@peterimg, I agree with @Evgeni_Popov that the shader approach to triangles will not approximate a line renderer. The simple fact that you have a quad with a width of 0.005 means you have very little screen area covered by that mesh when it is near the camera and while it recedes from the camera, the perspective of the camera will make the mesh appear thinner as the width remains constant while the distance to camera increases.
Whereas the line renderer just renders a line between two points on the screen, it doesn’t matter what the distance from the camera the world coordinates are because those coordinates are projected to screen space and a 2D line is drawn between them. This is why the line remains a constant width no matter where the endpoint coordinates are.
The only way to achieve this with a quad is to create the quad as a trapezoid so that the end further from the camera is wider than the end near the camera. This will serve as a counterbalance for the projection distance in perspective from appearing to converge and not render once the width is smaller than a pixel.
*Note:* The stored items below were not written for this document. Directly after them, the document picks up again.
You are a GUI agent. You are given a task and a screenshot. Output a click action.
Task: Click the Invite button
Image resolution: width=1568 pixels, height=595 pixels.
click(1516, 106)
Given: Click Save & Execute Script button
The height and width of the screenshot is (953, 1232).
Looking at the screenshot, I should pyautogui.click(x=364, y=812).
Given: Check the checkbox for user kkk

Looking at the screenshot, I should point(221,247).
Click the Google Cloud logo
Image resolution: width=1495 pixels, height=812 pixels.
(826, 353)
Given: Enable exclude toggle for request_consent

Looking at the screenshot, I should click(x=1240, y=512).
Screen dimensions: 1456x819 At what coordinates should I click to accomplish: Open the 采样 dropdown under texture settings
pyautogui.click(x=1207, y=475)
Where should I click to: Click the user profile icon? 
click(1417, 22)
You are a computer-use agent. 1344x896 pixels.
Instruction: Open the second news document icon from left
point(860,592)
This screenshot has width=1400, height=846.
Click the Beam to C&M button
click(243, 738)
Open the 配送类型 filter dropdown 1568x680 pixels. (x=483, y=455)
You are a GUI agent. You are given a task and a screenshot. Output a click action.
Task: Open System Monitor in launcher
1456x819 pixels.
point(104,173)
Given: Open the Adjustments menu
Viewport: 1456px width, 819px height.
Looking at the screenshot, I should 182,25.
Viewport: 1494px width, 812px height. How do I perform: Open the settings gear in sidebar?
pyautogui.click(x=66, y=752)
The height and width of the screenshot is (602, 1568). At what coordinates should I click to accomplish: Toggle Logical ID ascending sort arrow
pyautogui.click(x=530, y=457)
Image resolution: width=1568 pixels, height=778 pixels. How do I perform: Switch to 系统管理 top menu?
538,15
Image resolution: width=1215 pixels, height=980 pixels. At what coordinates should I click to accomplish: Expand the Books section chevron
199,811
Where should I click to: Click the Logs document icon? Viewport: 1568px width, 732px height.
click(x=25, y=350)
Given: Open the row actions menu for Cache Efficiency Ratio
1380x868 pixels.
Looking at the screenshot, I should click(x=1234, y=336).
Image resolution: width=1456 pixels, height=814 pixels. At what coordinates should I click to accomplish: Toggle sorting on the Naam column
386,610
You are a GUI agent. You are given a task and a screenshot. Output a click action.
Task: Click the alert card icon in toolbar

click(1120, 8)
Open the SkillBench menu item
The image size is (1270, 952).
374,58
However, I have to ask what you are trying to achieve with this technique as we can talk about how render this correctly in an abstract way, but we may not actually be solving your problem unless we know a little more context. I am not convinced about why you need a custom shader for a mesh material on a quad that thin. Other than color, there is not much to be gained with a custom shader on a quad that small. What is it you are trying to achieve? Do you need to be working with depth like this? Can a 2D approach work for you in case you are doing something like UI overlays drawing lines to meshes in a scene to label them? Are you creating a track for a racing game? Even a little more context into what you are doing may unlock a solution we aren’t thinking of when trying to solve this particular problem.